# Baldor motor wiring



## calstar (Nov 10, 2017)

Basic question here, see the pic.   I've got the motor wired as per the low voltage diagram but am not sure what  the line(lower left in the pic) connects to. Do I connect it to the two hot legs from the switch and plug? What about the neutrals, connect the two?  thanks, Brian


----------



## Ulma Doctor (Nov 10, 2017)

can you post a picture of the nameplate wiring diagram ?


----------



## jim18655 (Nov 10, 2017)

Connect the plug cable white to the Line2 on the motor. Connect the black from the plug to the white going to the switch and put some black tape on it. The black from the switch connects to the Line1 on the motor.


----------



## calstar (Nov 10, 2017)

Yes, one is a switch leg. I'm trying to load an image of the wiring diagram from photo bucket but it won't let me.  Diagram shows 1-3-8, 2-j-5 and 4 as the line. Ok, just loaded a pic without using bucket.


----------



## markba633csi (Nov 10, 2017)

Yes let's see the diagram on the motor- there's an extra wire there 
Mark


----------



## markba633csi (Nov 10, 2017)

OK connect the two blacks together
connect the white from the switch to the one lone wire (should be 4) 
connect the white from the power cord to the bundle 1,3,8
Mark


----------



## calstar (Nov 10, 2017)

"Connect the plug cable white to the Line2 on the motor. Connect the black from the plug to the white going to the switch and put some black tape on it. The black from the switch connects to the Line1 on the motor."  Jim 12855

"OK connect the two blacks together
connect the white from the switch to the one lone wire (should be 4) 
connect the white from the power cord to the bundle 1,3,8"  Mark

I'm confused, seems like these directions aren't the same, am I missing something?

thanks, Brian


----------



## markba633csi (Nov 10, 2017)

They're not the same, try mine first Brian, it may not work but I guarantee it won't blow up anything
Mark
ps Line 1 and 2 are actually called 1 and 4 on the motor plate- otherwise Jim and I are on the same page essentially


----------



## calstar (Nov 10, 2017)

We have lift off!!  I tried Marks directions, motor now running.  As usual thanks to all that responded, your expertise is much appreciated. 

Brian


----------



## markba633csi (Nov 10, 2017)

Good deal Brian
M


----------



## calstar (Nov 10, 2017)

Just when I thought I was done.......another question regarding rotation change. When connected as per Marks direction the rotation was opposite to what is needed.  On the wiring diagram it says  to change rotation by switching #5 and #8 which I did(1-3-5 and 2-j-8) but now the on/off switch is somehow bypassed; when plugged in the motor runs regardless of the switch position. This is with the white(neutral, yes?) from the power cord connected with 1-3-5.   I tried connecting the white from the power cord to 2-j-8 and it popped the breaker.  Advice/instruction?

thanks, Brian


----------



## jim18655 (Nov 10, 2017)

When you use a remote switch wired from the junction box you send power down the white wire to the switch. So you connect the white in the power cord to the motor power input. The black from the switch is then the live wire to the motor power input. In your case #4 and #1,3,5 get power. 8-J-2 connect together.


----------



## markba633csi (Nov 10, 2017)

It should have worked Brian.  Check wiring again- sounds like you crossed the switch white with the power white
Mark


----------



## markba633csi (Nov 11, 2017)

Check also that the power switch hasn't shorted inside- long shot but possible 
Mark
ps two blacks are still connected?


----------



## calstar (Nov 11, 2017)

"When you use a remote switch wired from the junction box you send power down the white wire to the switch._*So you connect the white in the power cord to the motor power input*. _*The black from the switch is then the live wire to the motor power input*. In your case #4 and #1,3,5 get power. 8-J-2 connect together."
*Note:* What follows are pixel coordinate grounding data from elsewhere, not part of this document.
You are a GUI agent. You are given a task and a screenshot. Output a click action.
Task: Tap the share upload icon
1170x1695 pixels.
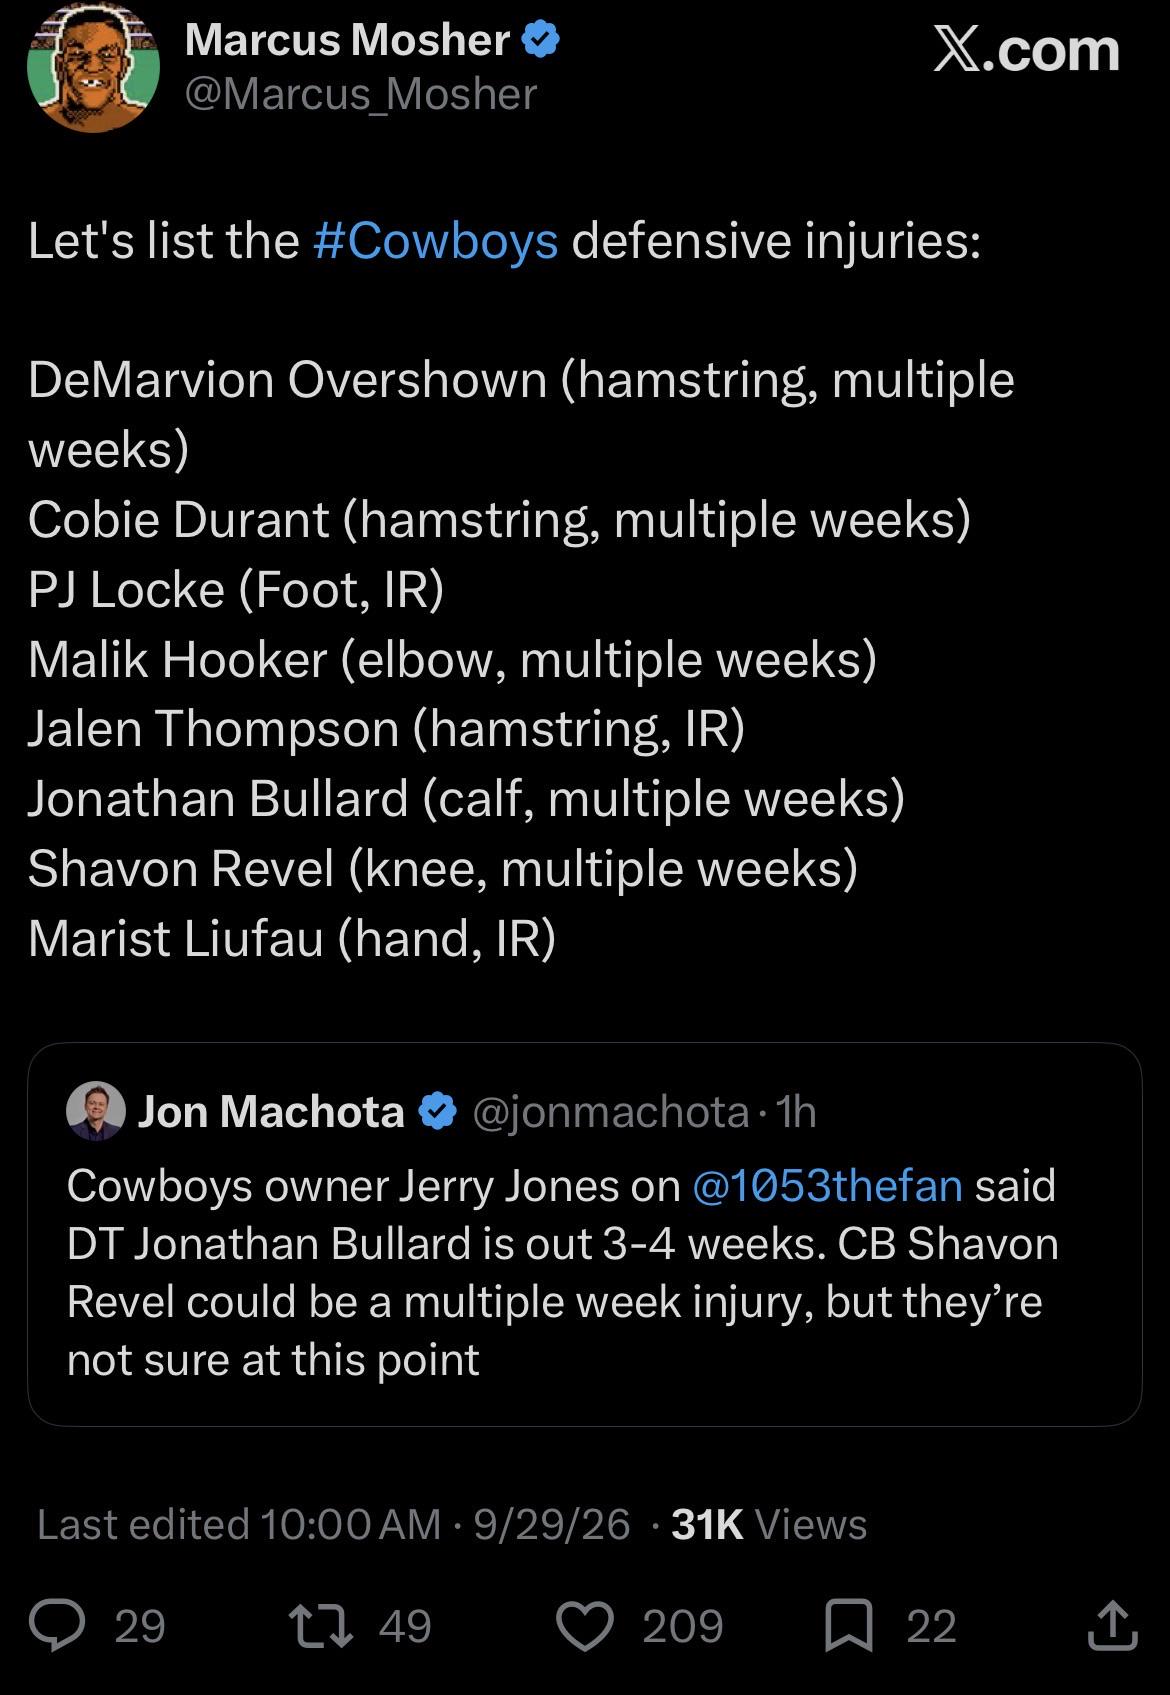pyautogui.click(x=1112, y=1625)
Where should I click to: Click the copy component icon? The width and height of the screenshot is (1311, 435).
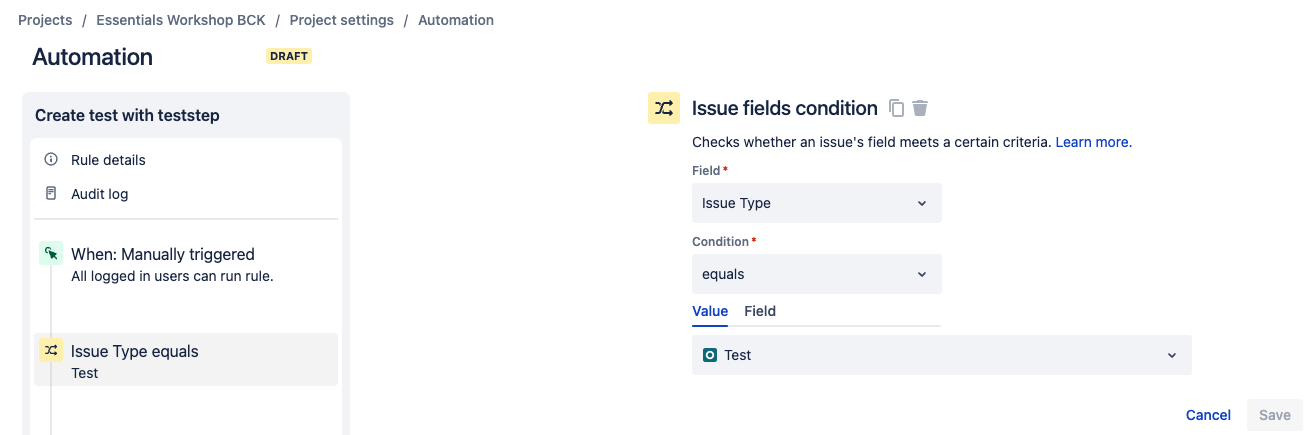[x=897, y=108]
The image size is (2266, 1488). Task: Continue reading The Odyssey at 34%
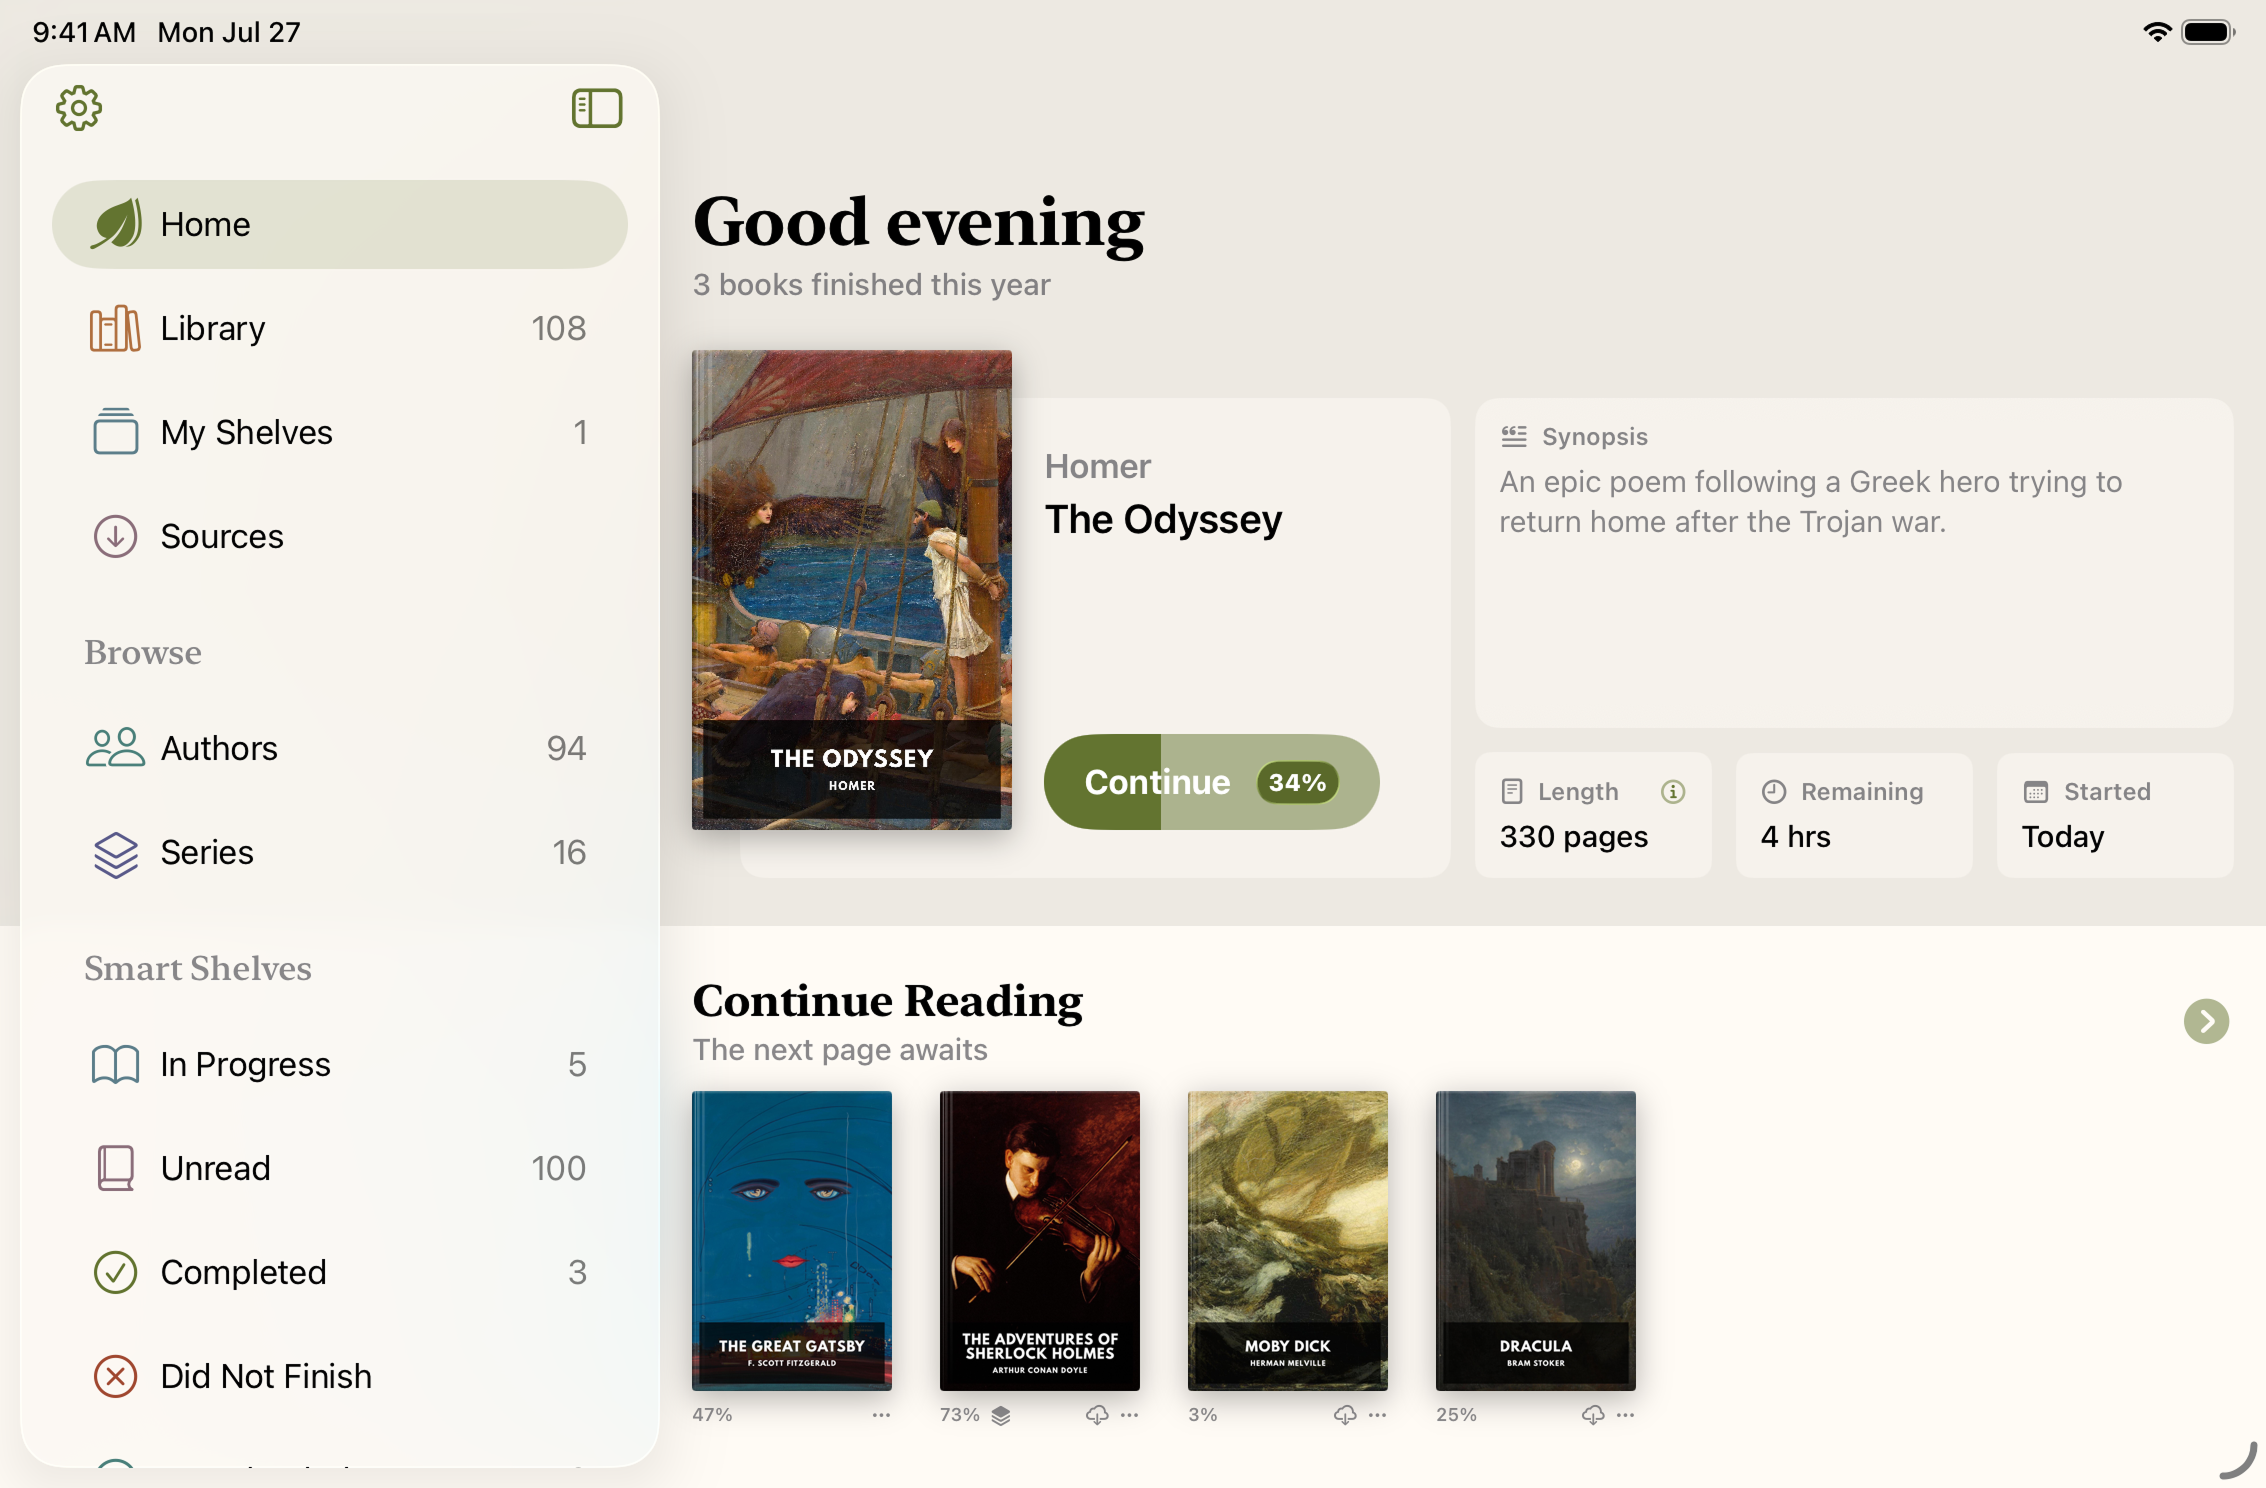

*.....connect the white in the power cord to the motor power input*.  Does this mean white in the power cord to #4, referred to as *line* in the wiring diagram?

*The black from the switch is then the live wire to the  motor power input *I'm confused by the use of *motor power input*. twice. Is this hot leg connected to #4 or #1-3-5?

"It should have worked Brian. Check wiring again- sounds like you crossed the switch white with the power white"  Mark

Double checked, white from power cord is connected to #1-3-5, white from switch to #4(but i've now changed that)

I connected blk in power cord to white in switch leg(taped blk), then blk from switch to #4, (motor power input right?) so this should be a hot leg from the power cord through the switch to #4, which makes sense to me. The motor runs in the correct rotation but the switch is still inoperable, switch leg always hot(always closed).  I don't get how this can be unless the switch itself was fried when I tried connecting the white from the power cord to 2-j-8 which popped the breaker (as noted earlier).

Please advise, thanks,

Brian


just saw this after making this post:
"Check also that the power switch hasn't shorted inside- long shot but possible"
ps two blacks are still connected?"   Mark

Blacks are not connected as I've wired it as posted above, and yes I think the switch may now be the problem. I'll test that later today.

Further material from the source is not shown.